> _The request_:
Quote the part of the listing that opens with the line containing "Task: Click the Chat Now window icon" and runs through the end of the listing, reproducing those lines exactly and leaving the pictures out of your answer.

Dataset items:
§ §
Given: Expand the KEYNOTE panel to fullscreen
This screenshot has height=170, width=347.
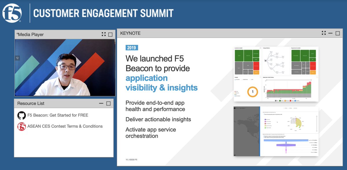Looking at the screenshot, I should click(324, 33).
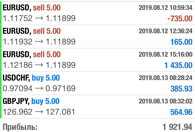Select the 165.00 profit value
195x132 pixels.
(x=181, y=42)
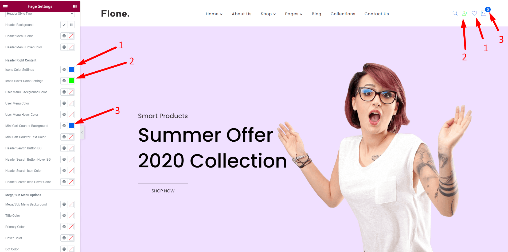Open the Header Style Two dropdown

pos(40,14)
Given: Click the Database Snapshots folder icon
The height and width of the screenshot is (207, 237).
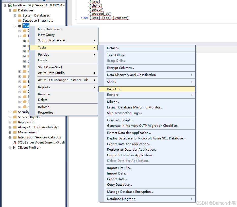Looking at the screenshot, I should [x=20, y=21].
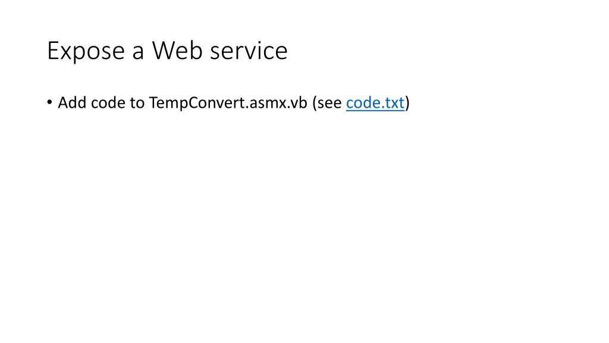Click the word 'Web' in the title
609x343 pixels.
[x=177, y=51]
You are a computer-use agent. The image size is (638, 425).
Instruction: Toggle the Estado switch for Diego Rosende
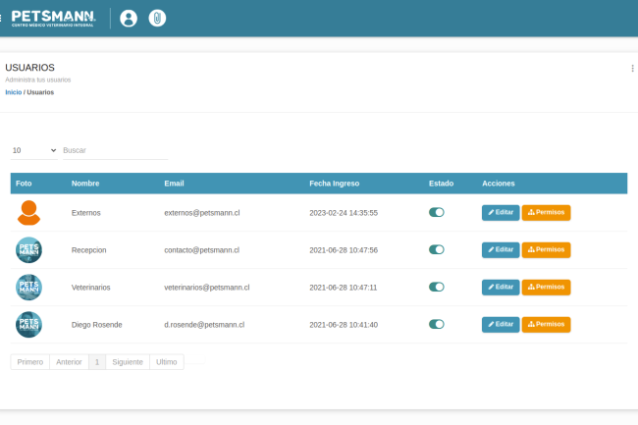(437, 324)
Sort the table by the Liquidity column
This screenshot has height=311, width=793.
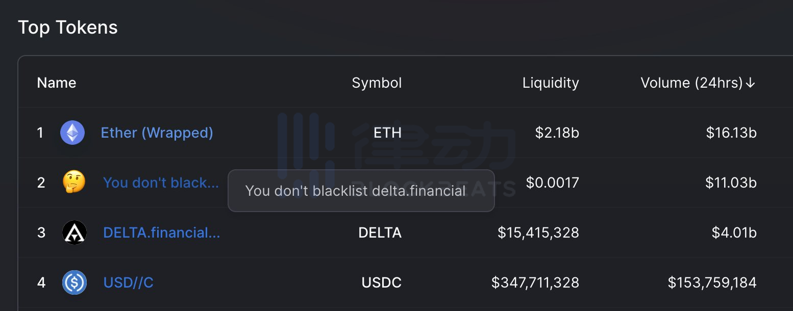pos(550,83)
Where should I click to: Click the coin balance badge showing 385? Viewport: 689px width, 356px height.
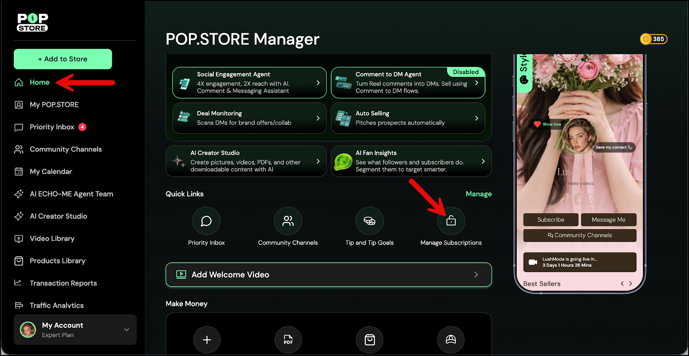click(x=653, y=39)
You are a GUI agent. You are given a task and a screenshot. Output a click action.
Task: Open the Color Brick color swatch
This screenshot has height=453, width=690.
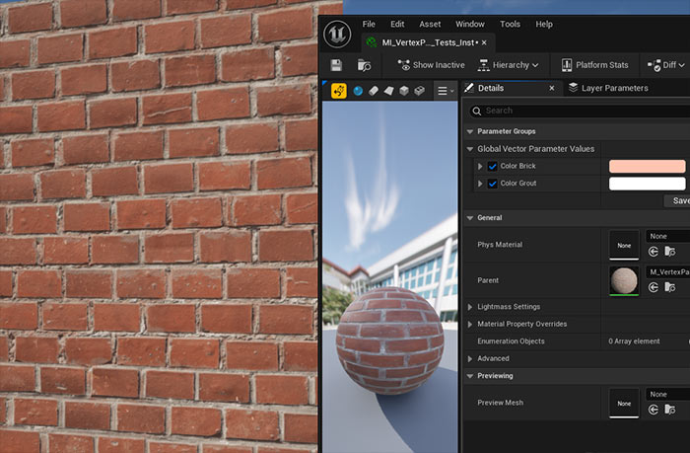(x=647, y=167)
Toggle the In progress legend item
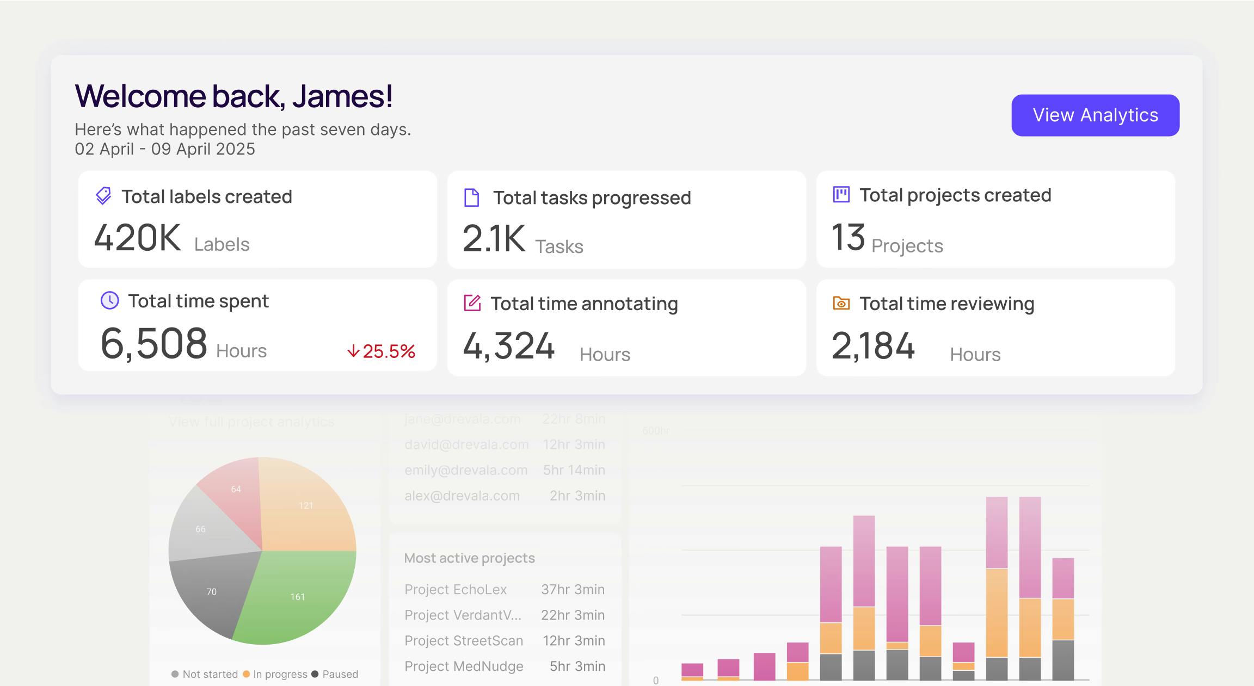The height and width of the screenshot is (686, 1254). pyautogui.click(x=278, y=674)
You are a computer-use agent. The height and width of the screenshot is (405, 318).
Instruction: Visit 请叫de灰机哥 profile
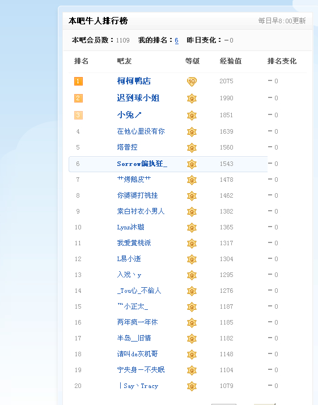pos(137,354)
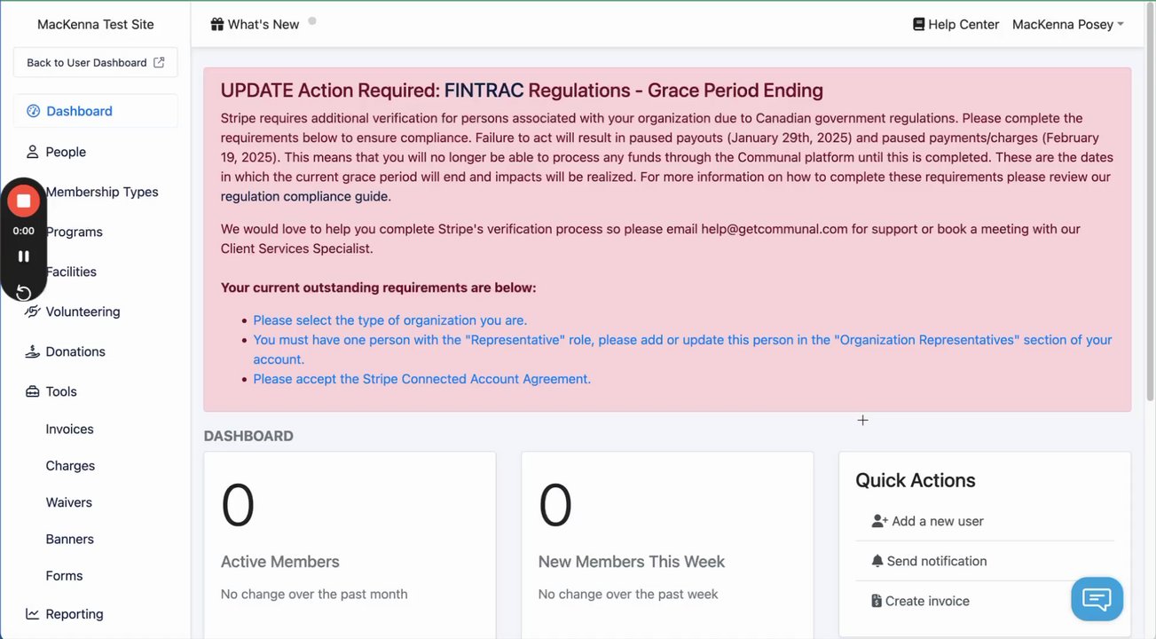Open the Invoices submenu item

coord(69,429)
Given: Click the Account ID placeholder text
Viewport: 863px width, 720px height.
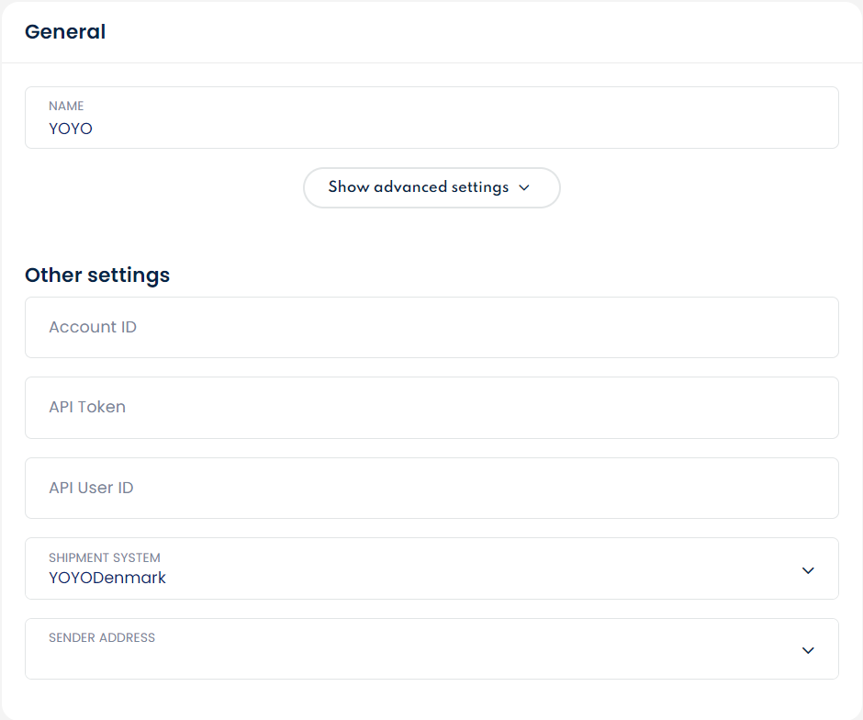Looking at the screenshot, I should (x=93, y=327).
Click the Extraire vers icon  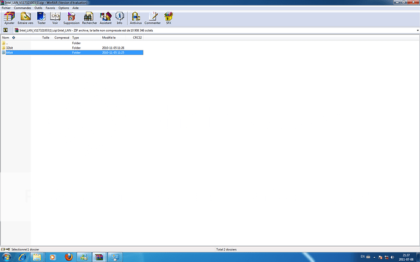coord(26,18)
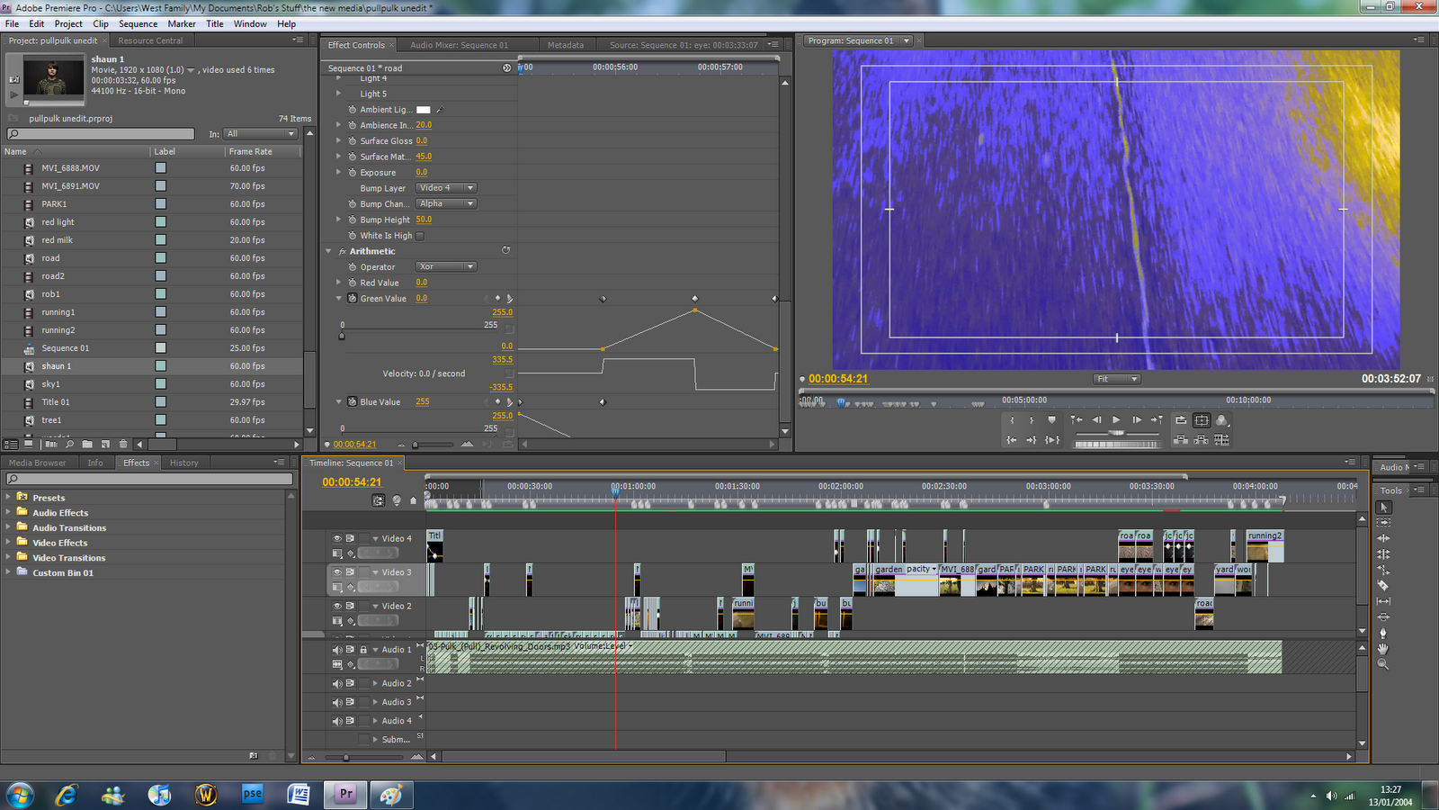This screenshot has width=1439, height=810.
Task: Click the Zoom tool at bottom of Tools panel
Action: click(x=1383, y=664)
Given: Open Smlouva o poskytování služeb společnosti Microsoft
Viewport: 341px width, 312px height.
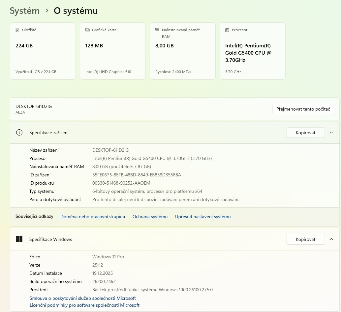Looking at the screenshot, I should 83,298.
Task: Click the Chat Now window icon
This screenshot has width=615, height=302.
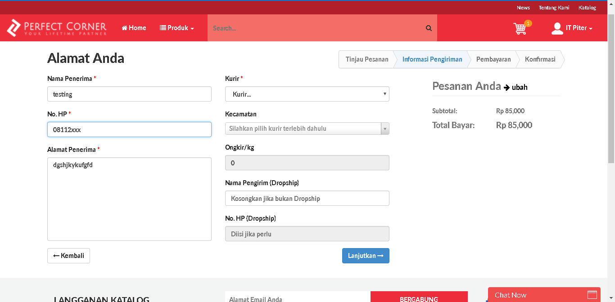Action: tap(592, 295)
§ §
> _Problem solution_:
Task: Click the Chat Now window icon
This screenshot has width=615, height=302.
Action: tap(592, 295)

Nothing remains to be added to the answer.